▸ Your assignment
Could you say how many lines in the records include "logo"? Please give the number by itself.

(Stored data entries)
______

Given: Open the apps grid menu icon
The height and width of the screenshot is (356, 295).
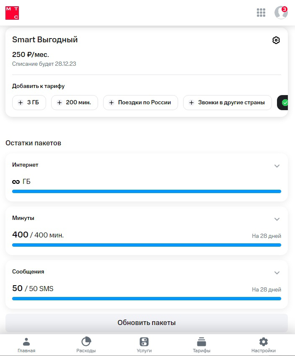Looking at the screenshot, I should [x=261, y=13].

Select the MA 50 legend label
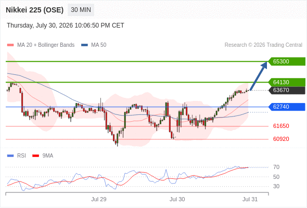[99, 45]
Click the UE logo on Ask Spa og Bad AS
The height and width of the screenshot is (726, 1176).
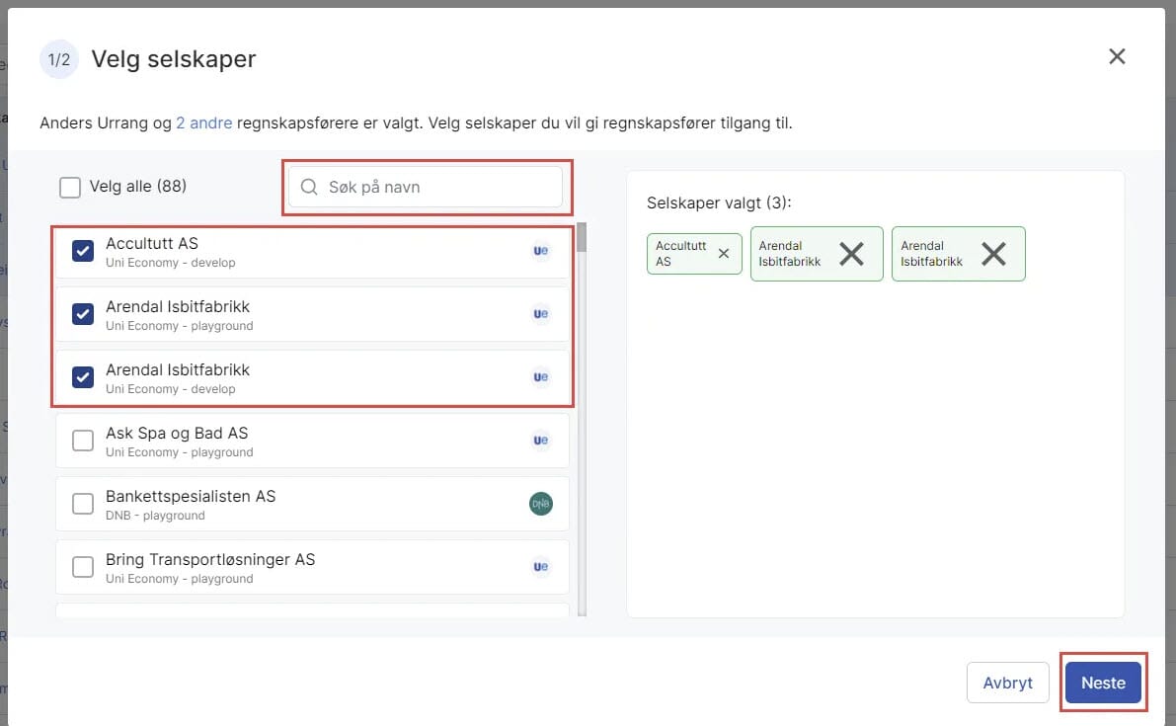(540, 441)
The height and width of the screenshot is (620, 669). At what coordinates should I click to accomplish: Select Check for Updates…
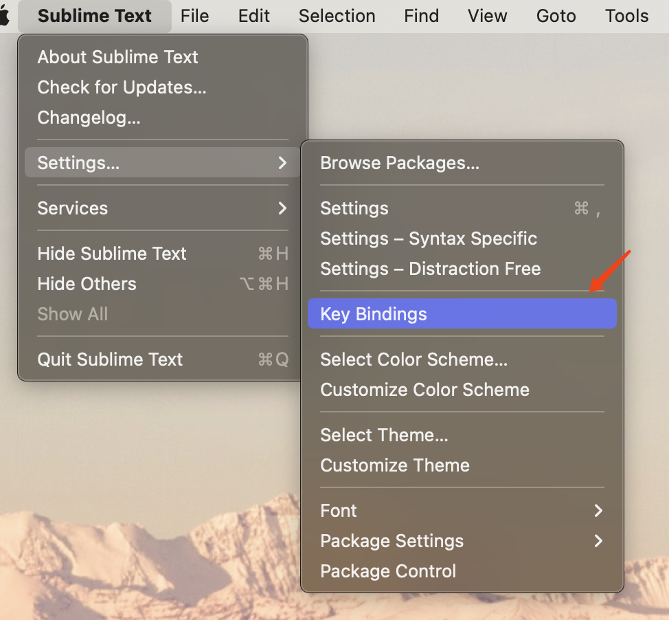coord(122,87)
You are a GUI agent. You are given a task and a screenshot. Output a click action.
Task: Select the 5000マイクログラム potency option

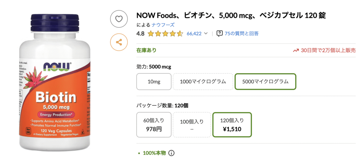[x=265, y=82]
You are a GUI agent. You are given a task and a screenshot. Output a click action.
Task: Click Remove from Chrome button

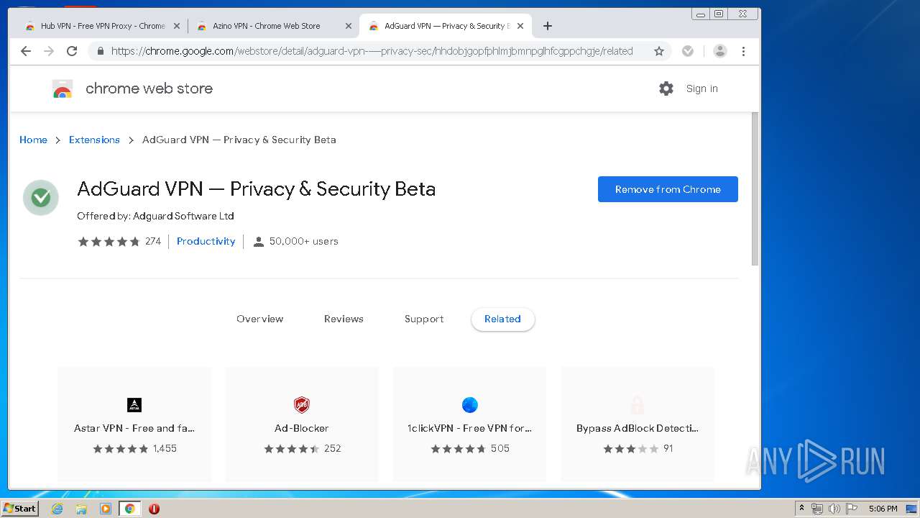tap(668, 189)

______

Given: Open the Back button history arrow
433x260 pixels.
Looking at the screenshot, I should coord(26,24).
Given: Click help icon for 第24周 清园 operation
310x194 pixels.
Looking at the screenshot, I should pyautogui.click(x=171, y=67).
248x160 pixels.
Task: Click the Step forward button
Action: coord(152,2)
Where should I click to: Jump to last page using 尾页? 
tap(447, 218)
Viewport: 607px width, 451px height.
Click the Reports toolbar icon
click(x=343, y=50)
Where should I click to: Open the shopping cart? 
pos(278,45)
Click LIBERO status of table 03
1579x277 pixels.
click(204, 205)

______

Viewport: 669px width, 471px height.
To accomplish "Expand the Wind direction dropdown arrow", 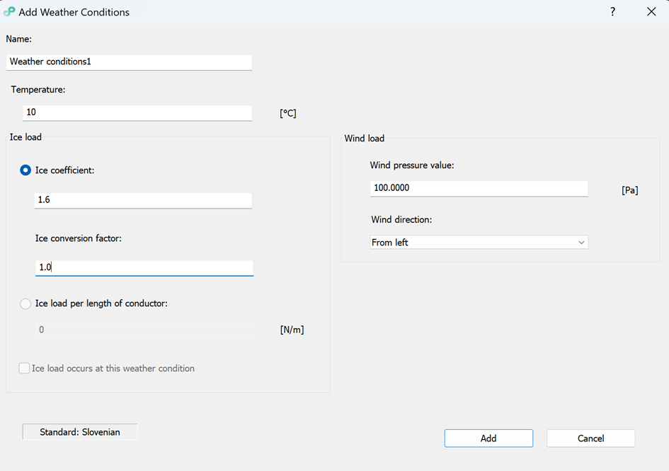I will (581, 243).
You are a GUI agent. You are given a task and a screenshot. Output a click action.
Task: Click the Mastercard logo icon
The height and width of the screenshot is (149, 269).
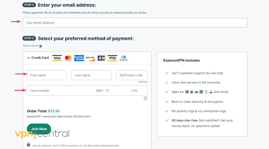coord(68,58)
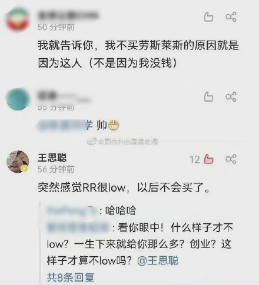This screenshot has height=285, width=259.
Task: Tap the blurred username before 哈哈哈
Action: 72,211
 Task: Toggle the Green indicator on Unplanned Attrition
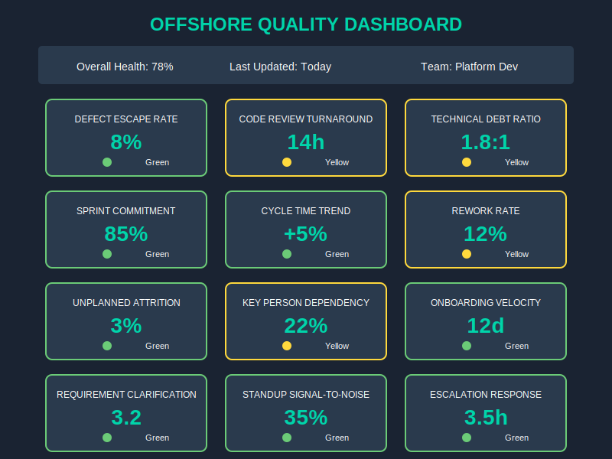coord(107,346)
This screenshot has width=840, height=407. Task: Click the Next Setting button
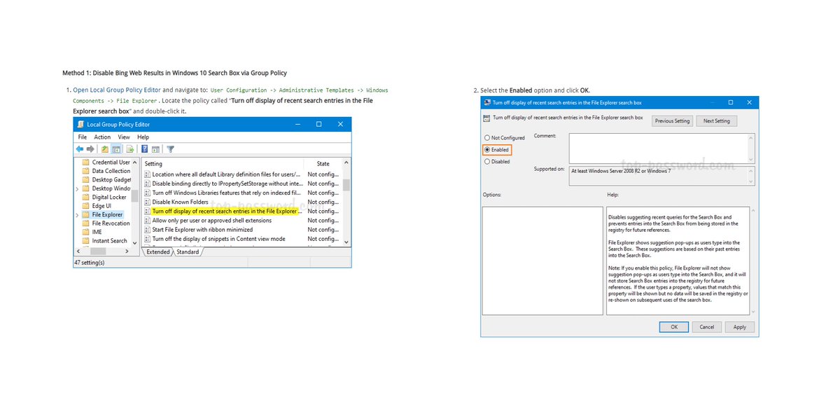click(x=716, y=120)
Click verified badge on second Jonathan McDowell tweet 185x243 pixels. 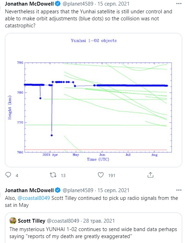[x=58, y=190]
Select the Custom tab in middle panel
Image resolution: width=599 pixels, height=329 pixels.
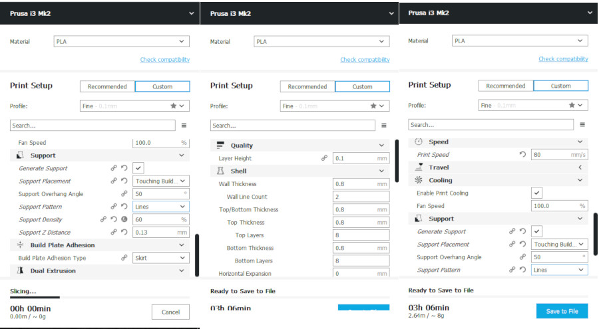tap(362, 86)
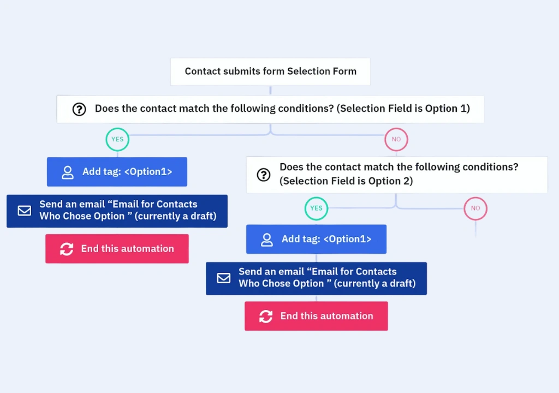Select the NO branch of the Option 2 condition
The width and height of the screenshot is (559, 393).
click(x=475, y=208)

______

▸ Task result
2